The Federal Trade Commission's staff report released Wednesday on ways to improve online consumer privacy calls for the creation of a "do-not-track" system that would allow consumers to opt out of being tracked when surfing online.
The report, which was the result of round table discussions and other input, said consumers need more streamlined choices on whether information should be collected about them for advertising purposes. Currently, many companies track consumers' Web activities so ads can be targeted to them based on their preferences.
The staff report said consumers should have a "uniform and comprehensive" way to decide whether they want their activities to be tracked and suggested a "do not track" system would provide the most "practical" way to implement this.
"The most practical method of providing such universal choice would likely involve the placement of a persistent setting, similar to a cookie, on the consumer's browser signaling the consumer's choices about being tracked and receiving targeted ads," the report said. "Commission staff supports this approach, sometimes referred to as 'Do Not Track.'"
While a "do-not-track" system has been compared with the Do-Not-Call registry, the FTC staff recommended a different approach. The Do-not-call registry requires consumers to sign up on a list to opt out of receiving most telemarketing calls.

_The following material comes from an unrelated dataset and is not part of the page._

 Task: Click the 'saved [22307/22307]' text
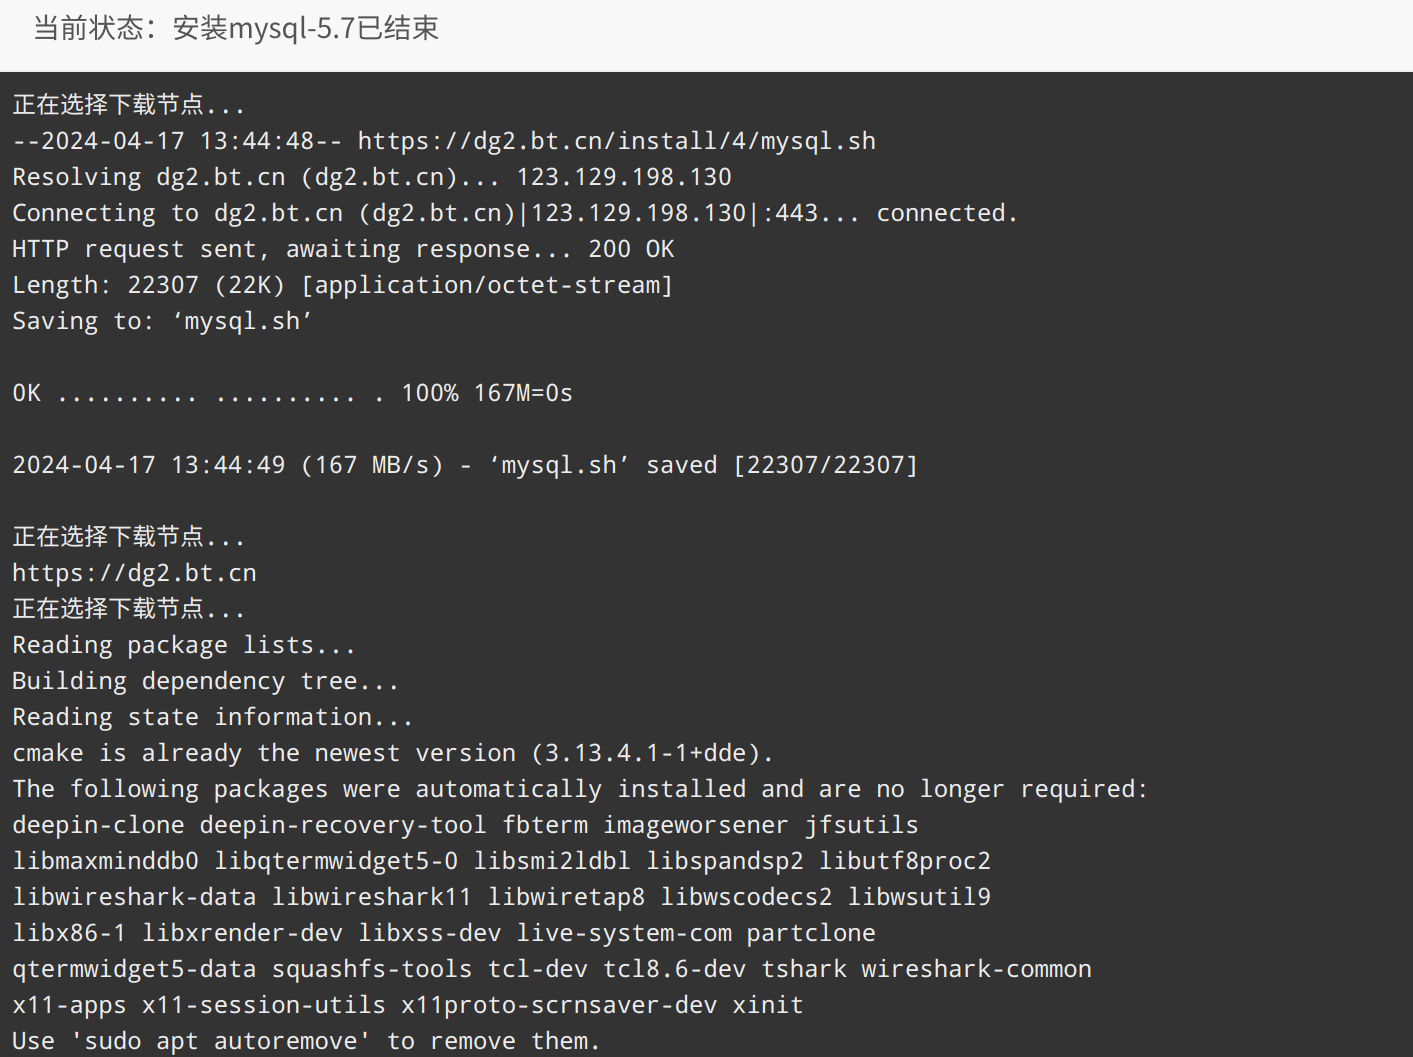tap(782, 465)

The FTC report, however, recommends that the do-not-track system should be a Web browser-based mechanism "through which consumers could make persistent choices." The report, however, said it wants comment on whether this system should include an option that allows consumers to allow for some information collection about them and to receive some types of advertising.
In addition, the report said a do-not-track system should not "undermine the benefits that online behavioral advertising has to offer, by funding online content and services and providing personalized advertisements that many consumers value."
The report said a do-not-track system could be implemented through legislation or "potentially through robust, enforceable self-regulation." Either way, the report said there must be an enforceable requirement that sites honor" a consumer's choice on whether to be tracked.
Some industry officials have argued that a do-not-call system would be difficult to implement. But David Vladeck, director of the FTC's Consumer Protection Bureau, said at a privacy conference Wednesday morning that the FTC believes such a system is technologically feasible.
The report argues that the current notice-and-choice and harm-based approaches to privacy protection have failed to keep track with technological changes. They said notice-and-choice has led to "long, incomprehensible privacy policies" that most consumers don't read and may not understand.
"While recent announcements of privacy innovations by a range of companies are encouraging, many companies - both online and offline - do not adequately address consumer privacy interests," the report argued. "Industry must do better. For every business, privacy should be a basic consideration - similar to keeping track of costs and revenues, or strategic planning."